Dataset records:
..........
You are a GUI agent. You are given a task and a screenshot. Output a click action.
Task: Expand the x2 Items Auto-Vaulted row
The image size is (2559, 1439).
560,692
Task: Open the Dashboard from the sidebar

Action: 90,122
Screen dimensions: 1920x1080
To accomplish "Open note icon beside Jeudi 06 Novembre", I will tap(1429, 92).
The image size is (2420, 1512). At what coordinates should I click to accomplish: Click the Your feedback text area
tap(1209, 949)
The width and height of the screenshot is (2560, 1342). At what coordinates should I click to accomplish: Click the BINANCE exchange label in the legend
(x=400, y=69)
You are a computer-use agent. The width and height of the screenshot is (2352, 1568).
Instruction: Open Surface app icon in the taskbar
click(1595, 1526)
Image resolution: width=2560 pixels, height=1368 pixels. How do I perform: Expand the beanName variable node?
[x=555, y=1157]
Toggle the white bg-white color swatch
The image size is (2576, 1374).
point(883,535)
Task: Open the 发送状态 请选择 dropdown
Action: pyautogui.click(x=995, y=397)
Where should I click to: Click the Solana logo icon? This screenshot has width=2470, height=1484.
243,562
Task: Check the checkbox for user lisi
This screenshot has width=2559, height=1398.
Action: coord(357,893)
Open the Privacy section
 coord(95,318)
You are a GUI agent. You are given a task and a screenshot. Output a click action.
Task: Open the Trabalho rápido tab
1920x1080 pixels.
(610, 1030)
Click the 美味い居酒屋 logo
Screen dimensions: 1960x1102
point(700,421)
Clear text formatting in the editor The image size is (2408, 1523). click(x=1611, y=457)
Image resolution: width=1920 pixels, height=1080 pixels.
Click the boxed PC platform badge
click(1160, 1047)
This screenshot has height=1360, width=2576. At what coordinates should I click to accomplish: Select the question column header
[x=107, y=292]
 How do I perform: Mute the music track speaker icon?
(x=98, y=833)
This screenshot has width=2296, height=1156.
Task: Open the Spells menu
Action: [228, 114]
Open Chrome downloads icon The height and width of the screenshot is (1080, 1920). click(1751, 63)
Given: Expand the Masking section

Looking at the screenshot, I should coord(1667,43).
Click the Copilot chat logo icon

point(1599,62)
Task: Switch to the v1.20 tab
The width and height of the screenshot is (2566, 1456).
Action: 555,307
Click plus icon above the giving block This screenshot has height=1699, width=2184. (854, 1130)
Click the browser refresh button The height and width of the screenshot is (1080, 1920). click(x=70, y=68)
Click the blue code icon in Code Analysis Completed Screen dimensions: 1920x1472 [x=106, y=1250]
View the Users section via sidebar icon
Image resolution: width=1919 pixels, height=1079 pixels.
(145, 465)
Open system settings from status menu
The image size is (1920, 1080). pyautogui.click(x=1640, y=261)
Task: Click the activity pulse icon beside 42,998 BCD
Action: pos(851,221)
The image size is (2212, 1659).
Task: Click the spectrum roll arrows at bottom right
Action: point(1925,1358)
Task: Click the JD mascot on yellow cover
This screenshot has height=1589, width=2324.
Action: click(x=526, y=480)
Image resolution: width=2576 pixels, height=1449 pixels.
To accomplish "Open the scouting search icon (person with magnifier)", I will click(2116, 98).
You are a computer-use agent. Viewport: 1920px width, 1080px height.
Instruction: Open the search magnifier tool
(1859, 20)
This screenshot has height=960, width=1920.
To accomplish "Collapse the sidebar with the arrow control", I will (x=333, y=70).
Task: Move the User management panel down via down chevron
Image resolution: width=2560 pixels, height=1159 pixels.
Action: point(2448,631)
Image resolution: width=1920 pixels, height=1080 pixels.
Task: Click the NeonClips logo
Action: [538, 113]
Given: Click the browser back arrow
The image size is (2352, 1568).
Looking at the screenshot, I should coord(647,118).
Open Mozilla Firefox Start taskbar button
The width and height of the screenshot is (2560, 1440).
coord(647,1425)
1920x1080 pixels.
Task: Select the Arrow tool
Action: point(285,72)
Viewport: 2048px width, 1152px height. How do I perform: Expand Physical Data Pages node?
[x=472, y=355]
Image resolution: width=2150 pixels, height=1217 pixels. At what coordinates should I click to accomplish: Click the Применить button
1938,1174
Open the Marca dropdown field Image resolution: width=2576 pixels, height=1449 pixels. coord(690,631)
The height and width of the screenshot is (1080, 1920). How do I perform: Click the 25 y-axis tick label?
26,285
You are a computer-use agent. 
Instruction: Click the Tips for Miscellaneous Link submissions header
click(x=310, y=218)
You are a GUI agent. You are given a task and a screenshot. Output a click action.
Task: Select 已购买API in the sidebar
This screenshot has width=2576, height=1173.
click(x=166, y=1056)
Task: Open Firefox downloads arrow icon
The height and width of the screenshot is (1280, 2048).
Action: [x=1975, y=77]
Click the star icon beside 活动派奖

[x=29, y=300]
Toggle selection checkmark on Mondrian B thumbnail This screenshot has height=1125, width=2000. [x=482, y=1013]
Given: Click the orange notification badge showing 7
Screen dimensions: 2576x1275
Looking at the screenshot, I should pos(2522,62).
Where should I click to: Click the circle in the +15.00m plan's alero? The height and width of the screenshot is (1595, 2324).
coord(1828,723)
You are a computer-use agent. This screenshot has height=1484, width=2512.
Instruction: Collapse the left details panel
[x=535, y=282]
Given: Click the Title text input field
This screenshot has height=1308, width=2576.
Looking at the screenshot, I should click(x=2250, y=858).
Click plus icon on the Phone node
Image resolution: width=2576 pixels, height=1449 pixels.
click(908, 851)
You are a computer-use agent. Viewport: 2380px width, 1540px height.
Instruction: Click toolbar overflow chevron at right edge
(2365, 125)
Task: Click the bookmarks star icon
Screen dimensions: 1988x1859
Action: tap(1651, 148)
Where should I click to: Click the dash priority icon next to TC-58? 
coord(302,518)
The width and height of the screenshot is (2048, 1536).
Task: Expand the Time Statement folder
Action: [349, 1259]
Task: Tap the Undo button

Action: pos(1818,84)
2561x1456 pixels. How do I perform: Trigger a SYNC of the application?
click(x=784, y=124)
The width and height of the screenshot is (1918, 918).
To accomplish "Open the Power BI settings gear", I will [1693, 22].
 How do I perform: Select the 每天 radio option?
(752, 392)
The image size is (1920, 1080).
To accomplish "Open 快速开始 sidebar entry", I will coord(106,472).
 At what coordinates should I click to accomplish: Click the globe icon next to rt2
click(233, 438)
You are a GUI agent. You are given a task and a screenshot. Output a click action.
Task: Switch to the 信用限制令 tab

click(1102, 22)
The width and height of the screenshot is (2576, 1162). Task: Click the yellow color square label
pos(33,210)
..........
Exercise:
In the preceding material, find each line holding the word "computer" and copy it out.

Task result:
You are a computer-use agent. The width and height of the screenshot is (2352, 1568).
You are a computer-use agent. Viewport: 1920px width, 1080px height.
You are a computer-use agent. 
You are a computer-use agent. This screenshot has height=1484, width=2512.
You are a computer-use agent. Viewport: 2380px width, 1540px height.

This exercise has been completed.